Buried point timing verification: For timing verification, the program does not support the rules of “1px exposure”, “pull-down refresh exposure”, “page switching exposure”, “cutting front and background exposure” of buried point exposure, the main reason is that the rules for each business party to expose the buried point are inconsistent, and the implementation of the rule will greatly couple the business code.

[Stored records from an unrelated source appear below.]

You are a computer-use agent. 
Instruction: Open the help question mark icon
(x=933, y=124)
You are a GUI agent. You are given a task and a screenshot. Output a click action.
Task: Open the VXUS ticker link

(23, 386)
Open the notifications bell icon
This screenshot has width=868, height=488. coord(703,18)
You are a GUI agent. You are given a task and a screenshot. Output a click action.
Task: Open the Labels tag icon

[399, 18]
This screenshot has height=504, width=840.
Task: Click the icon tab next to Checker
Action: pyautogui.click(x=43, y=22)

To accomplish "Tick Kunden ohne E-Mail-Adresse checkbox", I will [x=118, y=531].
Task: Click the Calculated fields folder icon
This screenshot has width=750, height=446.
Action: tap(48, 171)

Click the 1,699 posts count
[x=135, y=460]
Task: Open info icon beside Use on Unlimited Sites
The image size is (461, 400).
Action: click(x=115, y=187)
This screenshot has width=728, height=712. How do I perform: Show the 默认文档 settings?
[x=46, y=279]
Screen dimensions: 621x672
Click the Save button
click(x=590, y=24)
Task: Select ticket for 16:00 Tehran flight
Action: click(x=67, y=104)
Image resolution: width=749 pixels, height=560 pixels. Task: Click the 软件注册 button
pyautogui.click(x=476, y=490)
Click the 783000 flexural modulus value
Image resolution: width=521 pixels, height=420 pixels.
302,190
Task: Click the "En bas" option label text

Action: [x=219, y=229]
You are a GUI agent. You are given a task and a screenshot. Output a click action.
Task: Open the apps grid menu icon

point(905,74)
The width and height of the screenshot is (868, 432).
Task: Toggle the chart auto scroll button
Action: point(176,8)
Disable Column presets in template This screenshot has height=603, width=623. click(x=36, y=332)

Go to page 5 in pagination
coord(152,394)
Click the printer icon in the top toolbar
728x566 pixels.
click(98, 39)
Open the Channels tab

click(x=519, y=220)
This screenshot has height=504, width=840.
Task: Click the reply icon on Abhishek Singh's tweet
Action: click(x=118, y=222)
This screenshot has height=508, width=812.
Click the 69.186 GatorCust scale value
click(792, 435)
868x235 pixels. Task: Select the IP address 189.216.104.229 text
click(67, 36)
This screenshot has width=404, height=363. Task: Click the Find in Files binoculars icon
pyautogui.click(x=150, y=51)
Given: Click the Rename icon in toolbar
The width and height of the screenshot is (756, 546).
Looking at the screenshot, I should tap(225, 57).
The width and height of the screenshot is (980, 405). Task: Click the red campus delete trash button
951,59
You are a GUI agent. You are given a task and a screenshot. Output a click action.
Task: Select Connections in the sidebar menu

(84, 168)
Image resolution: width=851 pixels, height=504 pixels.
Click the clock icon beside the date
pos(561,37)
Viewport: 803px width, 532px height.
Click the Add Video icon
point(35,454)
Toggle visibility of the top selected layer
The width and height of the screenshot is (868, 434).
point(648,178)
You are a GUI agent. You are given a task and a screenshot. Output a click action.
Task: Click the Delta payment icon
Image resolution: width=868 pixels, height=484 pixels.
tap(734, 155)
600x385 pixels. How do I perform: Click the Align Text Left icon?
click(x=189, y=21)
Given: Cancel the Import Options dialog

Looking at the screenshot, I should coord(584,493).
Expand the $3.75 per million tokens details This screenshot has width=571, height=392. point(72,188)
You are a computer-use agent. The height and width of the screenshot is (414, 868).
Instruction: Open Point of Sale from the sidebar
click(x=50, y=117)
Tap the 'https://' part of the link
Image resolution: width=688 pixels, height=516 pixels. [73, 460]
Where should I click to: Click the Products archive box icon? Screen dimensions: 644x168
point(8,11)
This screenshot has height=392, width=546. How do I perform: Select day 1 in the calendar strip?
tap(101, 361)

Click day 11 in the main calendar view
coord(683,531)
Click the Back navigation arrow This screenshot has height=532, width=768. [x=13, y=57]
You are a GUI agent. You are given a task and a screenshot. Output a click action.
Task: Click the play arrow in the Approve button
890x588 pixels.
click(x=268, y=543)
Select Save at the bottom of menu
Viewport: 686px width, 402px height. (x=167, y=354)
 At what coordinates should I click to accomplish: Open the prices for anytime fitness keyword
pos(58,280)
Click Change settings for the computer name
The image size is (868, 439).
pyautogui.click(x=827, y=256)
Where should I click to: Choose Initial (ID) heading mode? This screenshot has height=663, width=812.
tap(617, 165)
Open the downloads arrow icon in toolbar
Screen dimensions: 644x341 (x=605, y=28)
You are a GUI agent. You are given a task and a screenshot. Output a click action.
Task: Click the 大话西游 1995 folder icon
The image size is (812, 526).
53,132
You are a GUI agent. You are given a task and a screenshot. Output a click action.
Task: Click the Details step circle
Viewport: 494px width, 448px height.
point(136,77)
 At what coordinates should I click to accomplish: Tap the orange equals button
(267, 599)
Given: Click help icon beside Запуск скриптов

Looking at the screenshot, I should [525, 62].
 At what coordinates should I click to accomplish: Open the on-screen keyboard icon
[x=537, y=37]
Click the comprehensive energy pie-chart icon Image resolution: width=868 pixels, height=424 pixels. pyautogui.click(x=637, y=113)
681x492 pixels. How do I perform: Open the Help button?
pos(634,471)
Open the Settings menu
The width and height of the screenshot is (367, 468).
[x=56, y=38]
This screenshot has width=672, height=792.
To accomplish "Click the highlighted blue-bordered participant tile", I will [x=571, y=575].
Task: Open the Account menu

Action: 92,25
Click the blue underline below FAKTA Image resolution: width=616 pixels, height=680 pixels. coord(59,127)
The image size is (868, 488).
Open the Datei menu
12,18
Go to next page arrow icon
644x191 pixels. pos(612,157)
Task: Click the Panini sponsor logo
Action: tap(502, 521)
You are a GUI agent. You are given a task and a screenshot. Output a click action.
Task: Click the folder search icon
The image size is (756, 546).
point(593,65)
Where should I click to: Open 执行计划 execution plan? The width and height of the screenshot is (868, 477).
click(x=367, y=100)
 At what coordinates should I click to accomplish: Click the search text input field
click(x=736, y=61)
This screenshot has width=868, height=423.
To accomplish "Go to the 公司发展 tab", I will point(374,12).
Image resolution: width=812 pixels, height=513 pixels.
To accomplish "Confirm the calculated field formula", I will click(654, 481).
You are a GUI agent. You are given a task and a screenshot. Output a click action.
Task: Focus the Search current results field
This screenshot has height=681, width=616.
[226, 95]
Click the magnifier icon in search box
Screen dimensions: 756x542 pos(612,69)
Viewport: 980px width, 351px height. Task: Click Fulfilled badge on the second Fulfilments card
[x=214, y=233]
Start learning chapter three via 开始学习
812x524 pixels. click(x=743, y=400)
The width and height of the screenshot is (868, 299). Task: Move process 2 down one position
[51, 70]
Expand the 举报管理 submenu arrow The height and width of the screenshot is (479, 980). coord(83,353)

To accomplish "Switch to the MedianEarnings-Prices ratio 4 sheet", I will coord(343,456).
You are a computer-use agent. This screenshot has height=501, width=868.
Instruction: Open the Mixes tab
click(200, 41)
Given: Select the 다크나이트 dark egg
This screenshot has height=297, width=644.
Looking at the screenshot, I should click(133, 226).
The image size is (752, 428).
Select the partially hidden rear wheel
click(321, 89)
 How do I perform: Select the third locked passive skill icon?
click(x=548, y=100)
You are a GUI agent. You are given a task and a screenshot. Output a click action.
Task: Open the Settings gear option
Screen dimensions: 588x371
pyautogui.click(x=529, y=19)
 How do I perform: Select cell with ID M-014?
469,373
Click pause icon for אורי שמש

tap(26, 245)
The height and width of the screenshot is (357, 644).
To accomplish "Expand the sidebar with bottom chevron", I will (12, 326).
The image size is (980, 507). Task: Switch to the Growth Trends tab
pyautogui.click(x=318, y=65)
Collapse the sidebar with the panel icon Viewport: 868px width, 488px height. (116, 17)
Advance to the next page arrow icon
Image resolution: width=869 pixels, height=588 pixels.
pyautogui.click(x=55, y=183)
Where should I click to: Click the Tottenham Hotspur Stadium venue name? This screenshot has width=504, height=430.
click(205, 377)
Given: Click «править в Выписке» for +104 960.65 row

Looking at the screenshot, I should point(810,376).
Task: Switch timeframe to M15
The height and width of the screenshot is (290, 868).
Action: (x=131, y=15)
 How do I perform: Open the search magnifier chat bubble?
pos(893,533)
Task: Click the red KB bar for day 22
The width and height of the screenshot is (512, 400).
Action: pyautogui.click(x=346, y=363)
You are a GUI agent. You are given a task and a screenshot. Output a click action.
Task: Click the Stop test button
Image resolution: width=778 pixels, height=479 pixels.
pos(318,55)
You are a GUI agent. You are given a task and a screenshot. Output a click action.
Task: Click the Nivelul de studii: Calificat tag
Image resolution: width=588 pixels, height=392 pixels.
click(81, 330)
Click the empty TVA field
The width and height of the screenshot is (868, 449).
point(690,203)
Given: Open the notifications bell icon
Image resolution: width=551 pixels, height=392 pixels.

In Timing Validation we currently only support:

[1] Click the buried point to report the timing verification, the program through the event monitoring and buried point type information to determine whether the timing of the click buried point report is generated under the click operation, if not to report an error.

[2] Buried point repeated reporting check, for the general situation of the user operation will not produce two identical buried point reporting, so the program will verify all the buried point logs that occur under an event for one-by-one verification, to detect whether there are 2 or more buried point logs are exactly the same, if there is an occurrence will report an error.

AlphaTest’s core testing process always focuses on the recording and playback of use cases, and the whole process involves core modules such as automatic task triggering, playback cluster scheduling, assertion service, and message push.

Taking the process of UI automation and buried point automation as an example, AlphaTest takes the business team as the basic unit, which can be associated with the test cases of each team and synchronize the status regularly. At the same time, based on the online review of requirements, the automation use cases are combined with PR, integration packaging, two-round regression and other nodes in the R&D process, and the automation use cases are triggered regularly and the results report is pushed to the relevant person in charge.

Recording use case:

[1] First select the test case to be recorded on the AlphaTest platform, open the App to be tested to scan the code to enter the use case to be recorded, at this time you can set the preconditions required for the use case (account information, mock data, positioning information, etc.), and then click the Start button, the phone will automatically restart and start recording.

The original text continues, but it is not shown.